Seems that the change made from the main thread to stopRequested is immediately visible from the Neverending thread, although stopRequested is not volatile.

Out of curiosity, I modified the program a bit to look like this:

import java.util.concurrent.TimeUnit;

public class TestVolatile implements Runnable {
	private boolean stopRequested = false;

	private volatile long justAfterStopRequested;
	private volatile long afterNeverendingHasStopped;
	public void run() {
		while(!stopRequested) {
			// do something
		}
		afterNeverendingHasStopped = System.currentTimeMillis();
	}

	public void stop() {
		stopRequested = true;
		justAfterStopRequested = System.currentTimeMillis();
	}

	public static void main(String[] args) throws InterruptedException {
		TestVolatile tv = new TestVolatile();
		Thread t = new Thread(tv, "Neverending");
		t.start();
		// let main thread sleep for 1 second before requesting
		// Neverending to stop
		TimeUnit.SECONDS.sleep(1);
		tv.stop();
		// wait until Neverending has stopped
		t.join();
		System.out.println(tv.afterNeverendingHasStopped - tv.justAfterStopRequested);
	}
}

I’m trying to see how much time the Neverending thread needs to realize that stopRequested has changed to true, and get outside the loop. The result is 0.

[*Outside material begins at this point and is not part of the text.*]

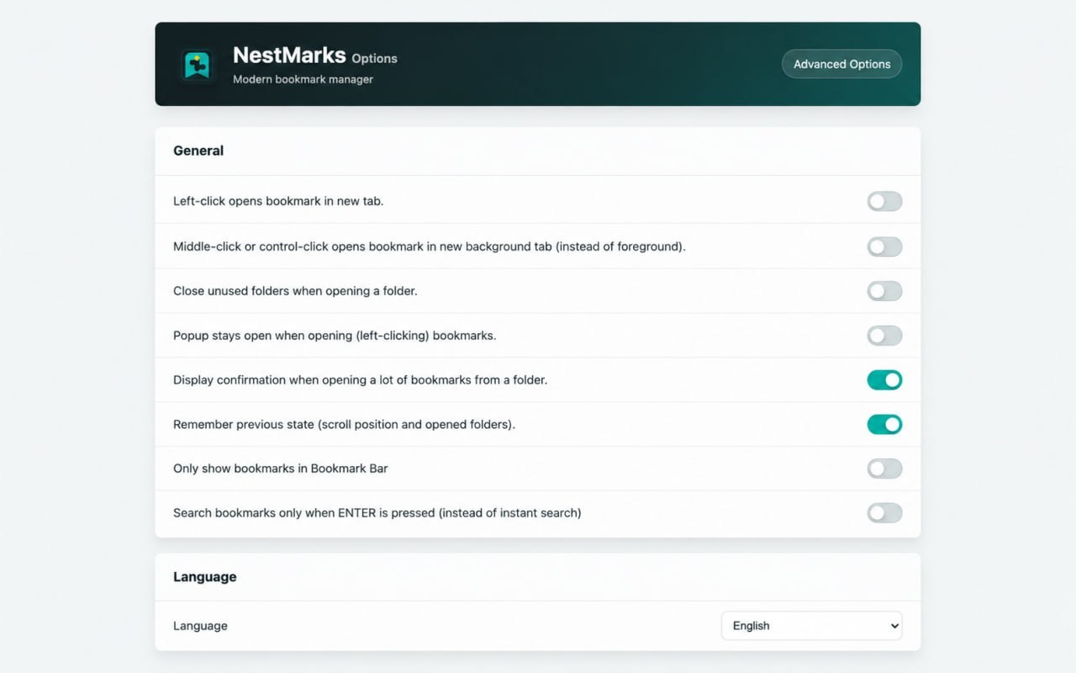The width and height of the screenshot is (1076, 673).
Task: Enable the left-click opens in new tab switch
Action: (x=884, y=201)
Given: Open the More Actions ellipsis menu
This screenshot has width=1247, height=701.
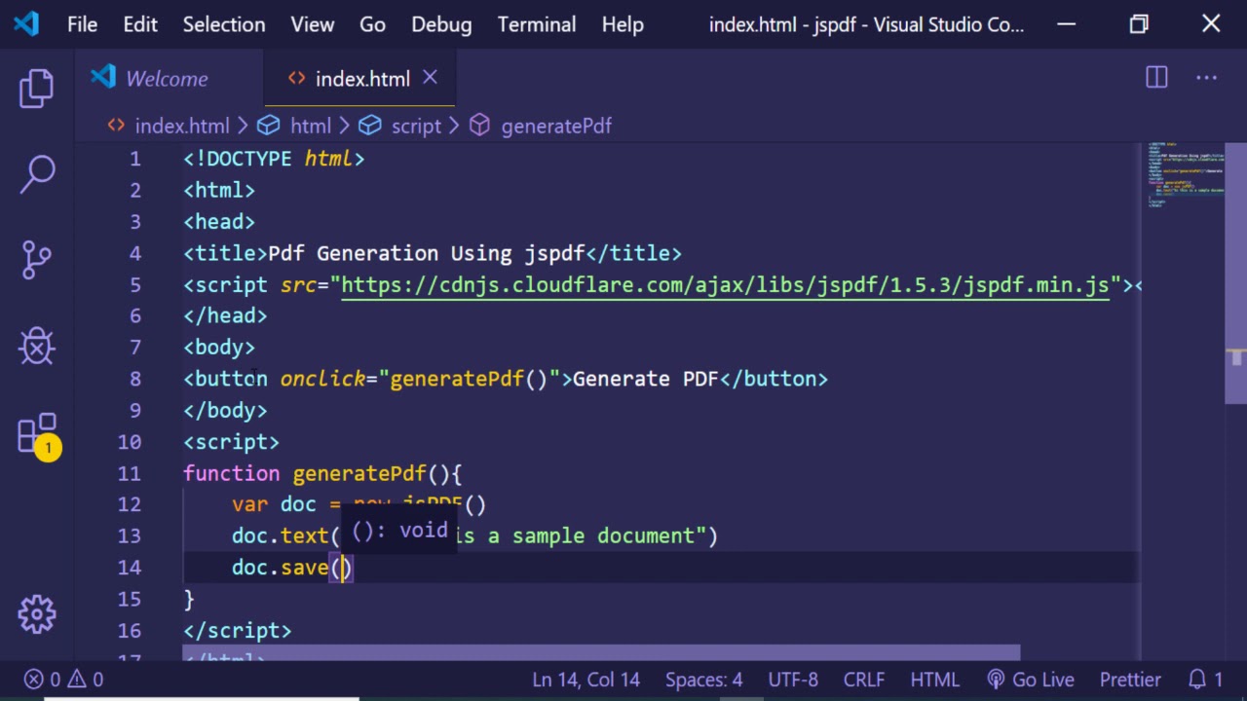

But it can’t be instantaneous–there must be some difference in time. So I changed the System.currentTimeMillis() calls to System.nanoTime(). The result is virtually the same, ranging from around -300 to +300 nanoseconds (we can’t say which one gets modified first, justAfterStopRequested or afterNeverendingHasStopped–it differs on each run). But for all practical purposes, we can say that the Neverending thread sees the change to stopRequested almost immediately.

Strange.

In Effective Java, 2nd ed., Joshua Bloch says in his machine such a program never stops running. Not that I have a self-esteem problem or whatever, but when it comes to Java, if I have to choose whether to trust Joshua Bloch or me, I choose the former. Sorry, me.

On another machine, however…

But you know what? I found that TestVolatile did run forever on Solaris! (Well, it ran until I was back 15 minutes later and killed it anyway.) Is it because of the differences between Windows and Solaris? Not really–it’s more about the differences between the Server VM and the Client VM. My Solaris test platform is a server-class machine, so by default I was using the Server VM. Whereas on my Windows machine by default I was running the Client VM.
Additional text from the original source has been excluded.